Combined data from electronic health records, crowdsourced surveillance information, Google searches and Twitter posts can accurately track influenza outbreaks in real time, according to a study published Thursday in PLOS Computational Biology, Health IT Analytics reports.
Details of Study
For the study, researchers at Boston Children’s Hospital used “ensemble modeling,” which uses different sources of information and predictive analytics to determine the probability of an event.
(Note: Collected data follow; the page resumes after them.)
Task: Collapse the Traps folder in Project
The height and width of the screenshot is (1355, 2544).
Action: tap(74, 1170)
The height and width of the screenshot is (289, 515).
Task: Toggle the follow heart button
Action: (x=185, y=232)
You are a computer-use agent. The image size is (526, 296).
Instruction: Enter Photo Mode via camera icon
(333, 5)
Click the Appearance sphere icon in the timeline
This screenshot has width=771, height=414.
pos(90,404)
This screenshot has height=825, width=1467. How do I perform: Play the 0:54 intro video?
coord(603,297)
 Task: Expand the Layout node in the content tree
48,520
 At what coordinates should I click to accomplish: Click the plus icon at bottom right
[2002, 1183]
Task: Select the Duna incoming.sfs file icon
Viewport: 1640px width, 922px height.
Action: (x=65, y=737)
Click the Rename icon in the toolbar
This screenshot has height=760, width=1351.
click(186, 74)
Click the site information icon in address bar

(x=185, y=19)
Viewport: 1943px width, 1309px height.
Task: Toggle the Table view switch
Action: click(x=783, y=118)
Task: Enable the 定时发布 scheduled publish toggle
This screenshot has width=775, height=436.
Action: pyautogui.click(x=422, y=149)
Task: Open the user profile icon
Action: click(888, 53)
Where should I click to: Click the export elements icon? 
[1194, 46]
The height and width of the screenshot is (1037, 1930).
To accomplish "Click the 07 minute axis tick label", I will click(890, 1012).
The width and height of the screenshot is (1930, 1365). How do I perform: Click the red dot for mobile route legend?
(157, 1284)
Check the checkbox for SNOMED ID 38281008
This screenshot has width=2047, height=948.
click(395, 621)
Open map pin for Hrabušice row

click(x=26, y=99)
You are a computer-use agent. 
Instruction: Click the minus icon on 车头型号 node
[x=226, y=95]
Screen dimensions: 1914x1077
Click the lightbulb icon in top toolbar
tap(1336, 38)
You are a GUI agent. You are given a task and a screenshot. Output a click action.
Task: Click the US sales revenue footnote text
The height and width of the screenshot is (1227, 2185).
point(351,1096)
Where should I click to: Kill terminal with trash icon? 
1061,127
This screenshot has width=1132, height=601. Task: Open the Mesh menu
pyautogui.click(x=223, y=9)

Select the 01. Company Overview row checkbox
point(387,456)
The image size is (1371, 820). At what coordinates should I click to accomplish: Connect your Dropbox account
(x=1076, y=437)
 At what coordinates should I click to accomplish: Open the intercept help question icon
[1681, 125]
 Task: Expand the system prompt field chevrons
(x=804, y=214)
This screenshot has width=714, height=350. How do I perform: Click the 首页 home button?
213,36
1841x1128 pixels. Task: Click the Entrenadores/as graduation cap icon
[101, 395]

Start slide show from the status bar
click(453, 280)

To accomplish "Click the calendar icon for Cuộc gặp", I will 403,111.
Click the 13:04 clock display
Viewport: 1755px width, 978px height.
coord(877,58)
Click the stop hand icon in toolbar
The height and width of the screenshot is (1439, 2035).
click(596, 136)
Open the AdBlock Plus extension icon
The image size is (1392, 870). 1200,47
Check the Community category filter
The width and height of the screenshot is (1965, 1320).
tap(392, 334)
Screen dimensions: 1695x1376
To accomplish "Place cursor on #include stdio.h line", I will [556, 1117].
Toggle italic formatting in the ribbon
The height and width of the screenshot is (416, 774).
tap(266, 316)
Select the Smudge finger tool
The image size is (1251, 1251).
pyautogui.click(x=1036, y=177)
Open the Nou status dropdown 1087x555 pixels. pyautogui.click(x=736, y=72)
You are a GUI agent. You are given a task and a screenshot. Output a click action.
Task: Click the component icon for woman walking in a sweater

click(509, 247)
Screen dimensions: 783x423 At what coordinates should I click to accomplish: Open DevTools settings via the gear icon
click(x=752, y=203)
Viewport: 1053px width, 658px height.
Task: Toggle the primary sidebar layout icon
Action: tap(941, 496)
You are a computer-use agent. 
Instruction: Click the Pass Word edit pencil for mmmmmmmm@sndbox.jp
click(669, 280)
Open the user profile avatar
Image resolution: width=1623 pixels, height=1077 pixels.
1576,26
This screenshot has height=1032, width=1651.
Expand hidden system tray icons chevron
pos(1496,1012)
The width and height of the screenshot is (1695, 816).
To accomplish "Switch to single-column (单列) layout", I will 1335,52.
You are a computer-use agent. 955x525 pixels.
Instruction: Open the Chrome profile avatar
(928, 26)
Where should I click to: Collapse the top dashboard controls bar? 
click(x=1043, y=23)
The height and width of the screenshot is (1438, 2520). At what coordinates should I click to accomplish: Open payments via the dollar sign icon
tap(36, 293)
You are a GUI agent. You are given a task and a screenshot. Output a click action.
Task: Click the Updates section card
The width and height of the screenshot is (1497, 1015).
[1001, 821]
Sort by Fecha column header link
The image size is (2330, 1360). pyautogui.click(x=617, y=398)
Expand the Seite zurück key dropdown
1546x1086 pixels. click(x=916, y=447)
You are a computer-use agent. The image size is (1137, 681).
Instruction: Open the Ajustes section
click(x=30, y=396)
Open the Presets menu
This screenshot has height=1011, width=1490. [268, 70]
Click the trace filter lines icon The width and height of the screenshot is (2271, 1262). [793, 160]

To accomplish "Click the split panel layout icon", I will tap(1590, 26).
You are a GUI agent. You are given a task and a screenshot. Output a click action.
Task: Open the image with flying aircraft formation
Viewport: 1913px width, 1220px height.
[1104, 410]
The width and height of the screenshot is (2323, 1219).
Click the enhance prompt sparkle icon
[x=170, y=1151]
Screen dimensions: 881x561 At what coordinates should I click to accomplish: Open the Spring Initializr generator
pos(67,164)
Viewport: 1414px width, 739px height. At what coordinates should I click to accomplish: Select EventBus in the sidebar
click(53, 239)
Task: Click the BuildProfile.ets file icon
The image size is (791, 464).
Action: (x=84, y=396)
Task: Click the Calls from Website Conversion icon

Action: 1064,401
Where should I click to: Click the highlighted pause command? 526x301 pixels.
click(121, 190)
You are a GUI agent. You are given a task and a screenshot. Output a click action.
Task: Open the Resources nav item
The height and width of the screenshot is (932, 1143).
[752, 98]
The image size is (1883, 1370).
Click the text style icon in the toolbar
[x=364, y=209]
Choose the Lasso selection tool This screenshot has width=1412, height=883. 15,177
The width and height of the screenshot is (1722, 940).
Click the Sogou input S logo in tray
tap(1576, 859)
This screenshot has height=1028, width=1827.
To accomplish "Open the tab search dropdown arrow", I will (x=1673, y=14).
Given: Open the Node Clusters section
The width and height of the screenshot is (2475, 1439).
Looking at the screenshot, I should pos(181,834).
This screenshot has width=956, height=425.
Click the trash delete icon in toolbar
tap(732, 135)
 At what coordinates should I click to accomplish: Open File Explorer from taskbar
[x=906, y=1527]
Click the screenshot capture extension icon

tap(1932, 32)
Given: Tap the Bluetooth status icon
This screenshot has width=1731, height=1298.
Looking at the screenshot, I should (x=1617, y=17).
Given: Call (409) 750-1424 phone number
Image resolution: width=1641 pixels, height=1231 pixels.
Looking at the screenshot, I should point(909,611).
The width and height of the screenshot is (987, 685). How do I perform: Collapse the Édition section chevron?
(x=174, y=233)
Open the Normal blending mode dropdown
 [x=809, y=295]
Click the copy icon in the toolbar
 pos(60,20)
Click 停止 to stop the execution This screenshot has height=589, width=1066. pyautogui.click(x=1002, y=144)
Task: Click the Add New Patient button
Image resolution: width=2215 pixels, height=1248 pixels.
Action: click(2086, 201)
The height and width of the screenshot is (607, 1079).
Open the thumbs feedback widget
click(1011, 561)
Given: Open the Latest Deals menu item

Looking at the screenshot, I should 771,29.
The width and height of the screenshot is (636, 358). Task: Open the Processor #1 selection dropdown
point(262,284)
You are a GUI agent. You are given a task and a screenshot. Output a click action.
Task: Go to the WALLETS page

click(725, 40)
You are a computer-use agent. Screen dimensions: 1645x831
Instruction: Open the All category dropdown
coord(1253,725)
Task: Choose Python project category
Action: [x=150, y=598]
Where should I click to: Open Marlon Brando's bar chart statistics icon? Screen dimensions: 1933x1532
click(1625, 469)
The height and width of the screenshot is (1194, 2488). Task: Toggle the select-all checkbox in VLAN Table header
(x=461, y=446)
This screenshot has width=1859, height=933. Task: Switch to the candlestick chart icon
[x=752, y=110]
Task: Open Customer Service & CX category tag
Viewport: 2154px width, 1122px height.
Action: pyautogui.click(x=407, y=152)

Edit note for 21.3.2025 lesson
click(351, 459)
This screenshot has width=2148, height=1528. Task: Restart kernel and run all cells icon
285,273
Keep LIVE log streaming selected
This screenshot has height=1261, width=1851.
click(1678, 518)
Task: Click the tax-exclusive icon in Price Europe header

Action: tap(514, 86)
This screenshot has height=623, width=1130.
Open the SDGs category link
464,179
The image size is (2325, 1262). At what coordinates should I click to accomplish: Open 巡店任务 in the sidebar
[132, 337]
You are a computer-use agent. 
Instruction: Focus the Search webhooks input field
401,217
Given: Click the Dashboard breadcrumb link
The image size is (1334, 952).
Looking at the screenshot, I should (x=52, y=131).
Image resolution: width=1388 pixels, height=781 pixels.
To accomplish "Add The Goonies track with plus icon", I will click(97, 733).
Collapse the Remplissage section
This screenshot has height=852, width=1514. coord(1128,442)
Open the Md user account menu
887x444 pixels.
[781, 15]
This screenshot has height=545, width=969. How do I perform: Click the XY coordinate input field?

The researchers used four major sources of data to predict flu symptoms for particular populations:
- Athenahealth electronic health record data processed in near real time;
- Crowd-sourced surveillance data from HealthMap’s Flu Near You website;
- Google search data; and
- Twitter messages.
Study Results
The ensemble model predicted results more accurately than models using only a single stream of data. According to Health IT Analytics, the ensemble model reached a 90% correlation with CDC’s two-week forecast for flu outbreaks (Bresnick, Health IT Analytics, 10/30). In addition, the model operated in real time and correlated almost exactly with CDC’s reports of actual flu activity.
Comments
Senior author and Boston Children’s Hospital Chief Innovation Officer John Brownstein said, “What have people in informatics, medicine and public health dreamed of for years? The ability to leverage all manner of data — historic, social, EHR and so on — to create a learning health system.”
The researchers said that while the model only tracks the flu on a national scale, they hope to expand it to operate within more-narrow geographical regions and for other diseases. They also hope to create a public tool for flu prediction (Boston Children’s Hospital release, 10/29).